Há poucos dias eu transitava entre narrativas de vidas quando escutei uma frase mais ou menos assim: “eu quero chegar nessa fase de esperança que tu tem”. Sorri de olhos e dentes, e ouvi nova entonação que também me colocava como “uma pessoa de esperança”.
Fiquei alguns minutos entre risadas e constatações, e depois segui pelo silêncio de minhas memórias, reconhecendo em tantas etapas de vida o quanto a esperança domina-me. Estou sempre à espera…
Antes, quando eu era mais nova, costumava esperar e planejar grandes momentos de vida, acontecimentos estonteantes que tantas vezes viraram relatos nos meus diários de moça.
Com o passar do tempo, mantive minhas esperas, mas passei a aguardar - além dos grandes acontecimentos de vida - pelos detalhes, miudezas que também fazem histórias dentro de nós, transformando lugares, pessoas, músicas, e tanto mais, em infinitos.
O vento que sopra entre as flores crescidas no jardim de casa; a luz brilhante do sol pouco antes de se pôr, que perpassa de forma estratégica a veneziana da sala; a chegada avassaladora ao bairro da infância para o café da tarde na calçada; o pão quente ao meu alcance, e a poucos metros de distância.
O amanhecer feito paisagem na varanda, e a própria varanda da rede que se faz traçado e textura entre as nossas memórias que vêm dos autos das infâncias. É como se as “grandes pequenezas” do dia a dia fincassem-se para sempre, feito marcas, na pele de nossas melhores lembranças.

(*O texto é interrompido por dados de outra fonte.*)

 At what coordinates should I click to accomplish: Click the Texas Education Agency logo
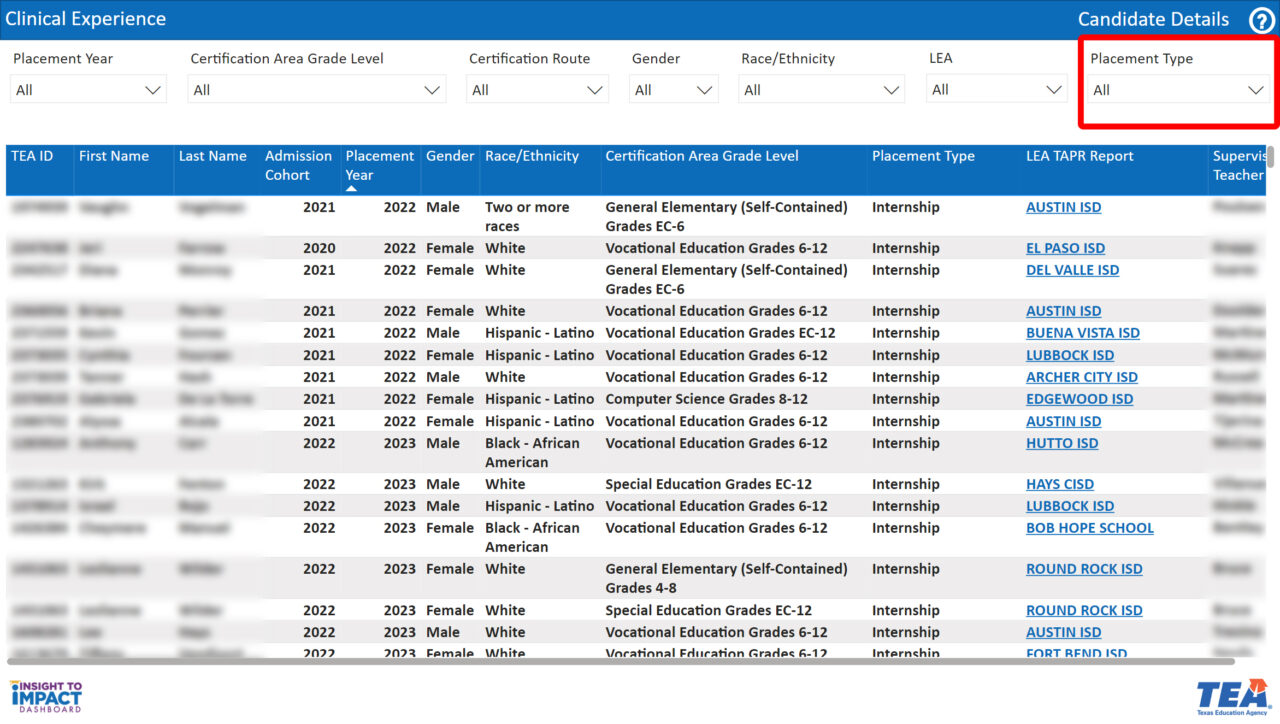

Embora cultive e cative essas esperanças, sei o quanto é preciso coragem, entrega de vida, gasto de energia vital para manter acesa a chama de crer, desejar, almejar e lutar pelo que se acredita… Em um mundo de guerras, um país de descaminhos políticos, uma cidade em que as ruas nos mostram tantos semblantes de tristezas inúmeras. Sim, inúmeras.
É um ato de coragem focar nas esperas pelas chegadas; demorar no cheiro do café quente; morar por poucos minutos que seja no mar, muitas vezes último plano na rotina; na criança da vizinha que nasceu sorrindo de olhos fechados.
“Olha que céu bonito”, escuto em meio à escrita, e também me é motivo de para sempre habitar o mesmo lugar onde - nos alertou Mário Quintana - “vive uma louca chamada Esperança”. “É preciso dizer-lhe tudo de novo!” Será?